Иногда я покупал какие-нибудь курьезные CD, с гимнами СДПГ или записью скандально знаменитой Флоренс Фостер Дженкинс[226] — американской миллионерши, которая не умела петь, но тем не менее под аккомпанемент большого оркестра исполняла партию Царицы ночи. Порой мы обменивались мнениями о таких раритетах за чашкой эспрессо:
— Она не может взять ни одной ноты. Это публичная демонстрация безумия!
— Как бы то ни было, ей хватило духу, чтобы в 1944-м году выступить в переполненном Карнеги-Холле.
В Сочельник Фолькер всегда появлялся у меня (с напольной вазой, Триумфальной аркой или еще чем-то в таком роде) разодетым, то есть в темном костюме и при галстуке. На мои же дни рождения, весной, бывший принц дюссельдорфского детского дома и позднейший участник студенческих беспорядков всегда приходил в клетчатых рубашках с короткими рукавами. И мы обычно сидели на балконе — если шел дождь, под тентом.
Фолькер, сам совершенно не умевший готовить, мог принести, в зависимости от времени года, спаржу или тыкву — надеясь, что я придумаю «соответствующее меню». Пока я трудился на кухне, он делал карандашные пометки в очередной рукописи, лежавшей на моем письменном столе.
О чем мы еще могли спорить, после шестнадцати или семнадцати лет столь тесного знакомства?
О мужчинах? О великолепной Тине Тернер,[227] в шестьдесят лет оттеснившей от рампы «Спайс Гёрлз»?
Об исламских фундаменталистах?
О финансовом ведомстве, от которого зависят все?
О свободе и подавлении свободы, как в мелочах, так и в мировом масштабе?
О смысле жизни?
— Тыкву я не ел с детства.
— Я тоже. — И я взрезал брюхо желтому монстру. — Как запихнуть ее в кастрюлю?
— Восхитительный плод!
Эрфуртская сыпь исчезла после того, как я неделю попринимал ванны с концентратом окиси цинка.
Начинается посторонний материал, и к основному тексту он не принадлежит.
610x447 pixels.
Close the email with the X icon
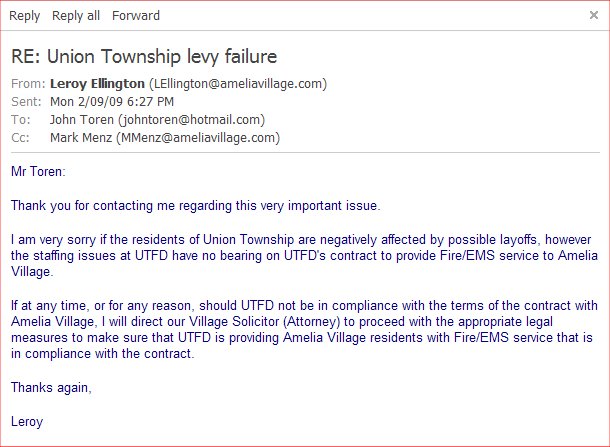[594, 15]
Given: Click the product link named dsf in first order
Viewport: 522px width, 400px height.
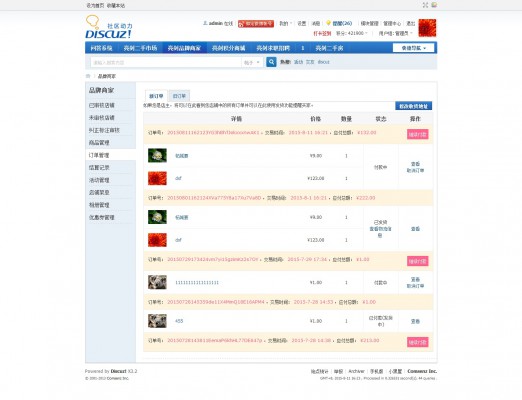Looking at the screenshot, I should click(x=178, y=178).

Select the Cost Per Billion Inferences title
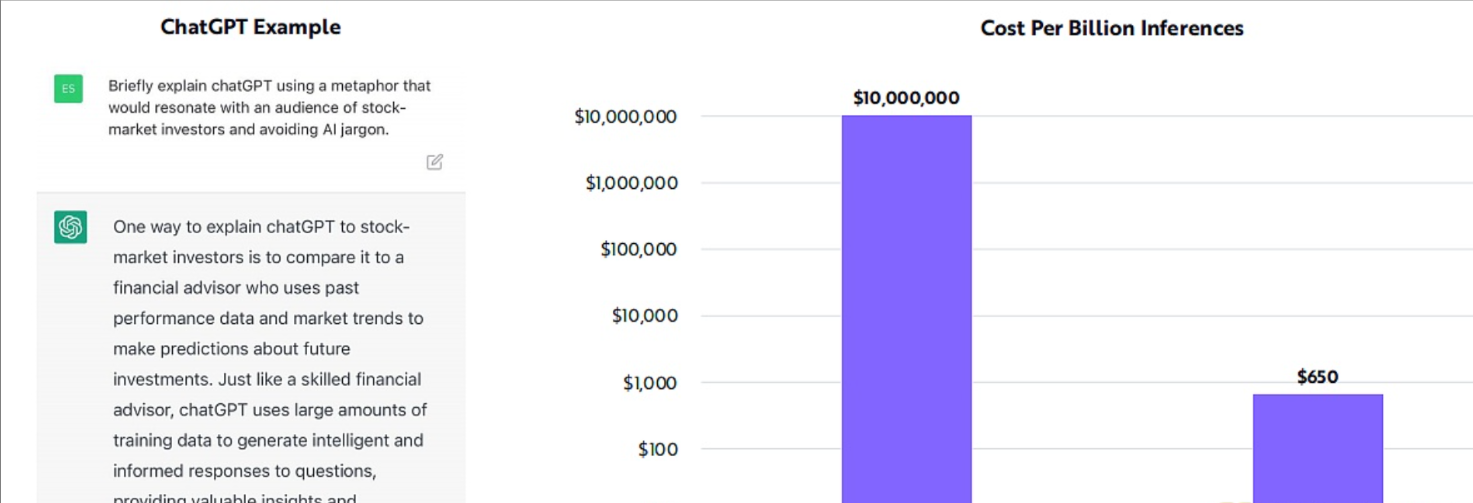(x=1111, y=28)
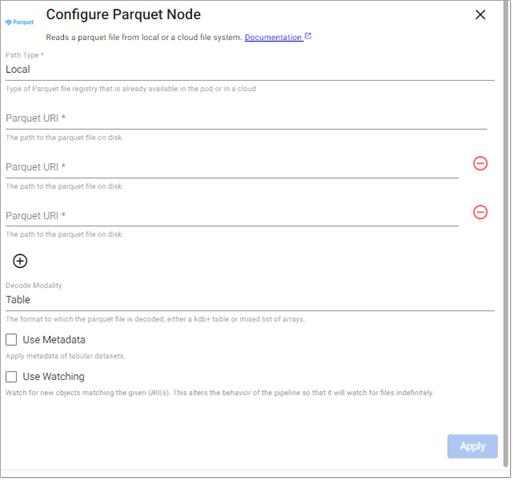Click the vertical scrollbar on the dialog
The height and width of the screenshot is (480, 513).
point(506,233)
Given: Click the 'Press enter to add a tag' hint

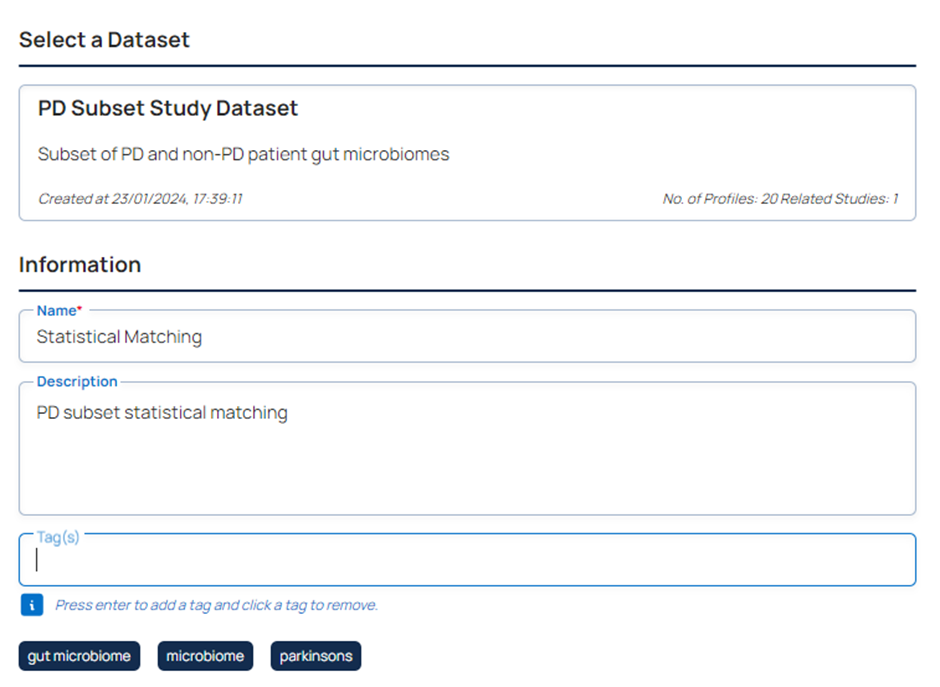Looking at the screenshot, I should [216, 605].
Но всякий раз, заболев гриппом, я заново приводил в порядок свое скромное рукописное наследие. Грипп мог перерасти в воспаление легких. После чего меня запросто бы отправили в десятый блок Швабингской больницы.
Тех, кому исполнилось пятьдесят-шестьдесят, я считал баловнями судьбы. Но затяжной зависти к этим людям — видимо, более здоровым, чем я — не испытывал. Всем пожилым предстоит борьба со старческими недугами. Горе от расставания с близкими тоже не обойдет их стороной. Моя мечта — что в старости я вместе с кем-то из прежних друзей, тоже состарившихся, буду сидеть на берегу залива в Сорренто и любоваться волнами — давно улетучилась.